86Terminons par une remarque importante en termes d’implication sur la formation et l’accompagnement des enseignants notamment : qu’il s’agisse des apports intellectuels, sociaux ou encore motivationnels, les bénéfices potentiels des échanges varient fortement en fonction du scénario pédagogique au service duquel le forum est mobilisé. Pour ne prendre que deux exemples, nos entrevues tendent à montrer que l’intégration sociale est davantage favorisée par une activité collaborative, ou encore que la co-construction du savoir est plus fréquente dans le cadre de tâches impliquant des objectifs cognitifs de haut niveau. Le forum est donc un vecteur utile par lequel l’étudiant peut obtenir différents types de soutien de différents acteurs, mais l’élément clé est et reste le scénario pédagogique.
Notes de bas de page
1 Depuis le 1er janvier 2009, ces deux dernières institutions ont fusionné pour devenir l’université de Mons.

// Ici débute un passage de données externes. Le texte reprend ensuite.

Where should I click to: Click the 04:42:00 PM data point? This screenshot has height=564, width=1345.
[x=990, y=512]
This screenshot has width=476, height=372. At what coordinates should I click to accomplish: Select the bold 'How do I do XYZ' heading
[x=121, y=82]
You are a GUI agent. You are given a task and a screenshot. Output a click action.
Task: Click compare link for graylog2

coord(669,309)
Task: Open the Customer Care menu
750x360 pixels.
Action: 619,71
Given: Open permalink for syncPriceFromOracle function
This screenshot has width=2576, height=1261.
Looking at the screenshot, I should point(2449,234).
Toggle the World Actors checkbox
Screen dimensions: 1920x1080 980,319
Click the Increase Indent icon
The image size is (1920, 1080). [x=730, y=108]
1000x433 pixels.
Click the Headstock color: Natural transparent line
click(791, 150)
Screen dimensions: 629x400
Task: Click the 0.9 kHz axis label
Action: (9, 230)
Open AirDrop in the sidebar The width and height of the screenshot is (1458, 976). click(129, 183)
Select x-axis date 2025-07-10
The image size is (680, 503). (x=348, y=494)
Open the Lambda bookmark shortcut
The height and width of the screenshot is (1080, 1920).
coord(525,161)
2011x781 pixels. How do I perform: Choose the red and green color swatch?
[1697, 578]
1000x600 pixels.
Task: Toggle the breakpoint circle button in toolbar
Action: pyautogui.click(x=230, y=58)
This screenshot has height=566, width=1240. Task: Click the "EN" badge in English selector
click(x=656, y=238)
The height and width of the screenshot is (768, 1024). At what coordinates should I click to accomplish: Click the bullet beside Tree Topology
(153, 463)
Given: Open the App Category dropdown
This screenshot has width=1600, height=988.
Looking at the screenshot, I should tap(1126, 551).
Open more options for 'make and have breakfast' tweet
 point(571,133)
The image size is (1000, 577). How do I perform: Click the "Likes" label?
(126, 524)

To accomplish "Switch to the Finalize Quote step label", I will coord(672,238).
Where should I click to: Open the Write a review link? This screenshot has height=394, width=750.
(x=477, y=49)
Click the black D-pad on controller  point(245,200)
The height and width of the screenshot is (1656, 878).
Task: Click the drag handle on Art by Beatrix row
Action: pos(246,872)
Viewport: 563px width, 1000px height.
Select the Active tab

2 Dans cet article, nous préférons le terme « agent d’encadrement » à celui de « tuteur », dans la mesure où selon le cas considéré, l’encadrement peut être assuré par un enseignant titulaire, par des assistants, par des tuteurs spécialement désignés pour la tâche, ou encore par plusieurs de ces profils.
3 Ces données ne sont pas disponibles pour les plateformes qui permettent aux étudiants de se faire notifier par courrier électronique des nouveautés dans le forum – la lecture éventuelle de ces messages échappe donc au système d’enregistrement des traces.
4 Pour des raisons de place, nous ne pouvons inclure en annexe le guide d’entretien, mais il est disponible à la demande.
5 D’autant plus que, pour rappel, les forums étudiés s’adressent en majorité à des étudiants de 1re année.